• [Required work]
From the records below, transcribe exactly the lines that begin at the line with "The height and width of the screenshot is (701, 1365)." and end at the line with "Toggle the 自動保存 AutoSave switch off", both included.
[Data in this exercise Boundary: Start]
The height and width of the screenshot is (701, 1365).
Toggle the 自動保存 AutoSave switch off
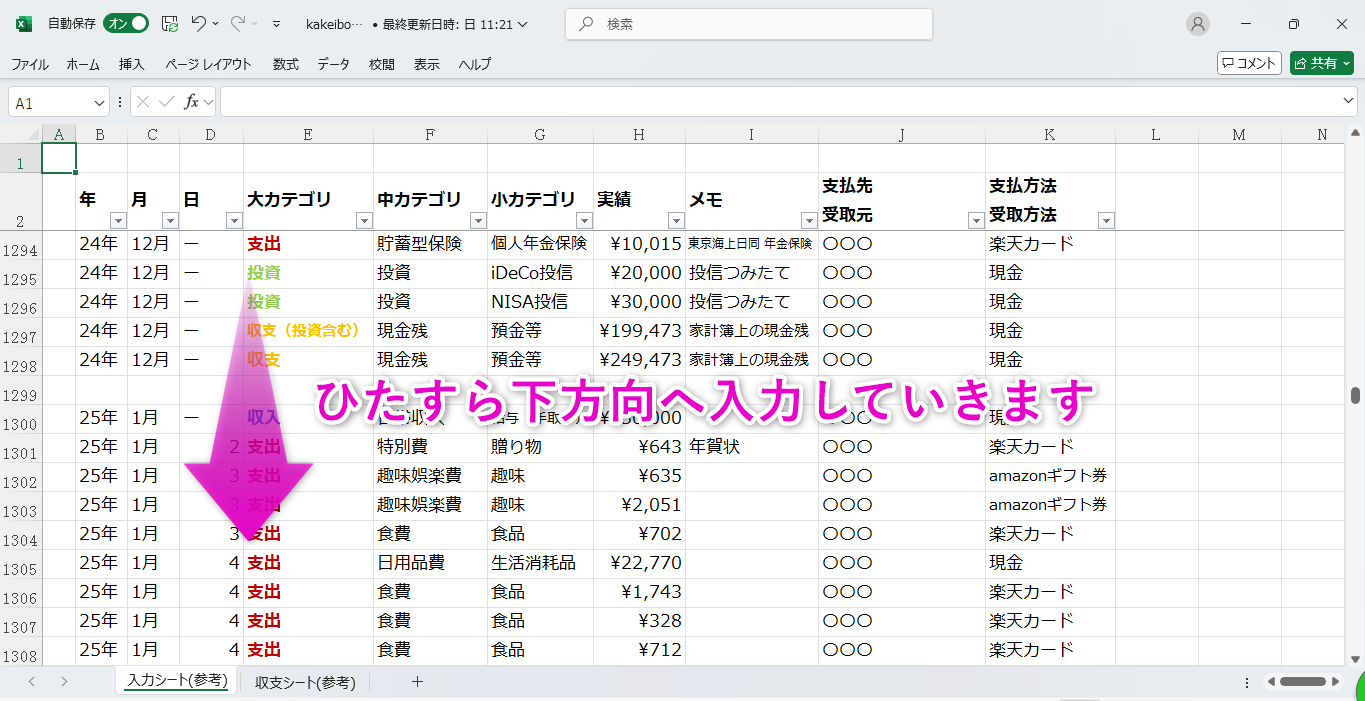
[Data in this exercise Boundary: End]
[Data in this exercise Boundary: Start]
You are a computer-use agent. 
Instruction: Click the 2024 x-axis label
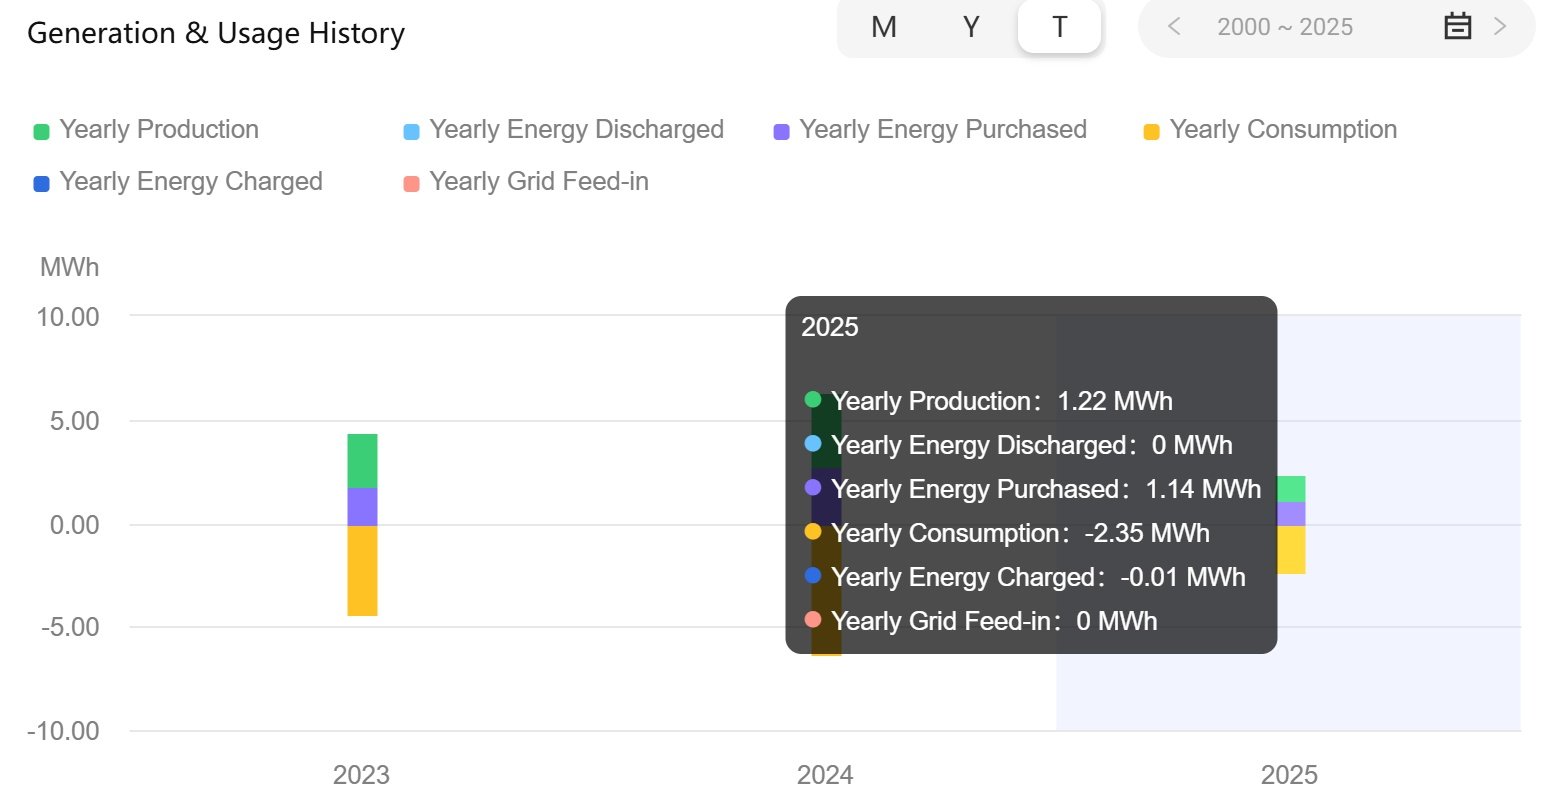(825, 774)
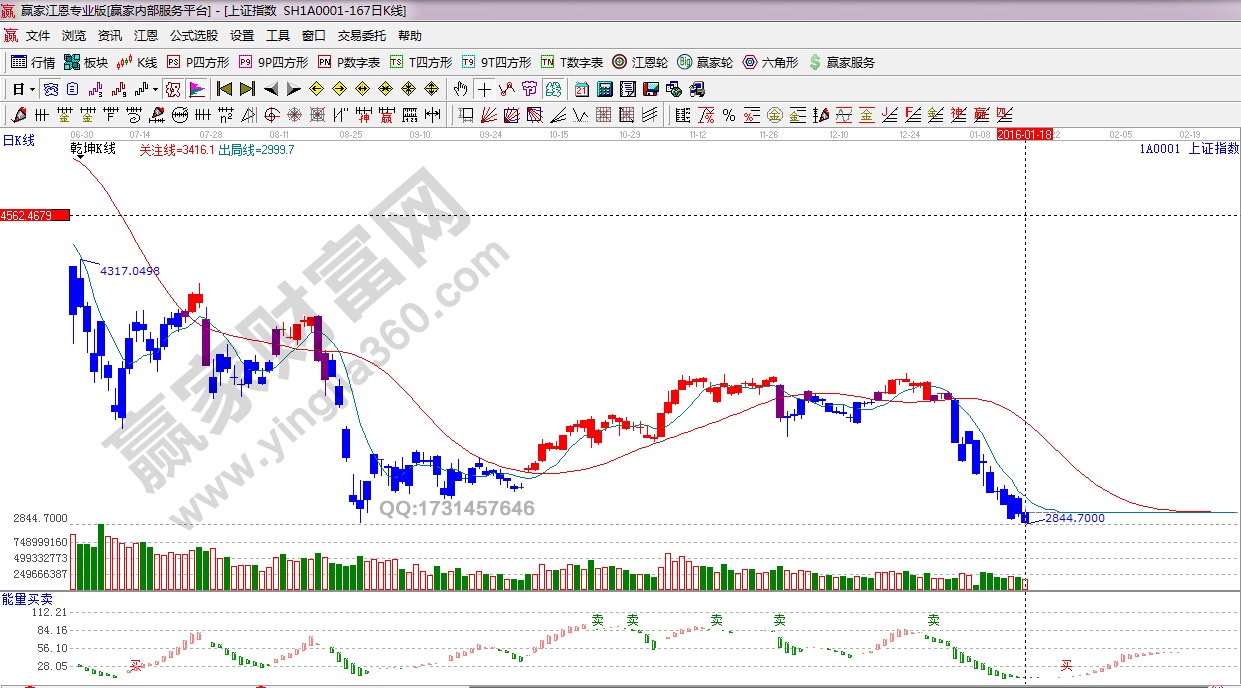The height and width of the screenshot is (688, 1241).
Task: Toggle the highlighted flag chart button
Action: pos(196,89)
[Data in this exercise Boundary: End]
• [Exercise solution]
The height and width of the screenshot is (701, 1365).
Toggle the 自動保存 AutoSave switch off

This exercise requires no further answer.